今回の招へいでは、本学の浜松キャンパスで行われている電気電子や情報工学に関す研究についても紹介しました。その一つとして、AI技術を利用した農業に関する研究にについて紹介し、学生はAIによって農作物の量や品質が改善することを学びました。また、次世代電気モータに関する研究室を訪問し、ベアリングレスモータの原理と応用について学習しました。さらにプログラム期間中の土曜は、「テクノフェスタ」(研究室公開日)であったことから、学生らは浜松キャンパス工学部、情報学部の多くの公開研究室を見学することで、本キャンパスの様々な研究についての知見を広めました。

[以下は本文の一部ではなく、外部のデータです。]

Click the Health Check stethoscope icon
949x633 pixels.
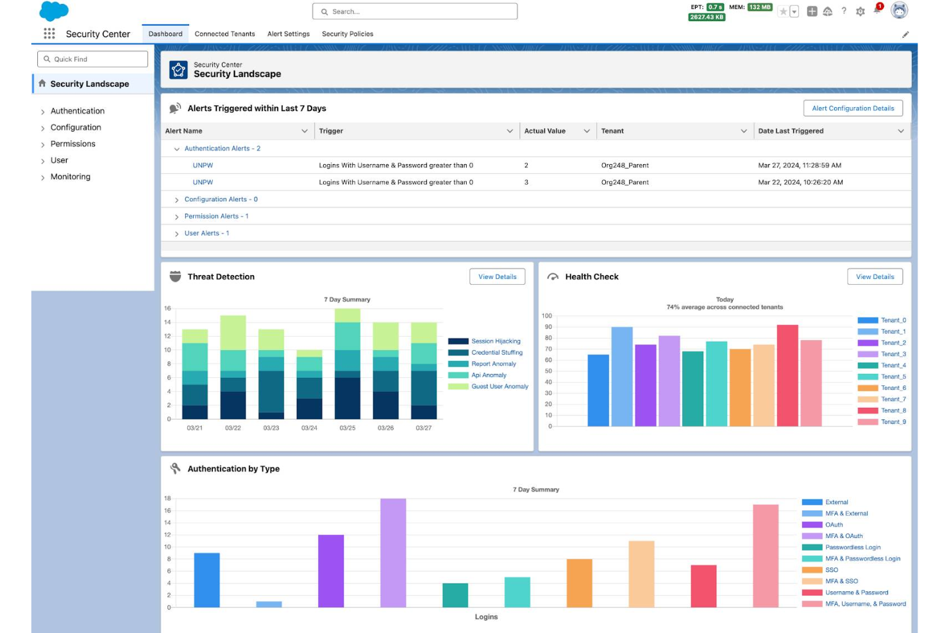tap(552, 276)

浜松は輸送機械をはじめとする工業都市であり、その有力企業の一つである(株)スズキのスズキ歴史館を訪問しました。静岡大学スズキ寄附講座の教員から、東南アジアでの輸送機器企業の展開や現在の研究開発の内容や将来の見通しについて講義を受け、そしてスズキ歴史館の担当者からは自動車生産の過程や浜松地域の輸送産業の歴史等について説明を受けました。インドネシアではスズキを始めとする日本製の二輪車・四輪車が極めて普及しており、日本企業のあり方に関する説明に学生らは大いに興味を持ったようでした。
招へい学生が作成したレポートには、本プログラムで有意義な時間を過ごしたことが多々書かれておりました。このような機会をいただきました「さくらサイエンスプログラム」に感謝いたします。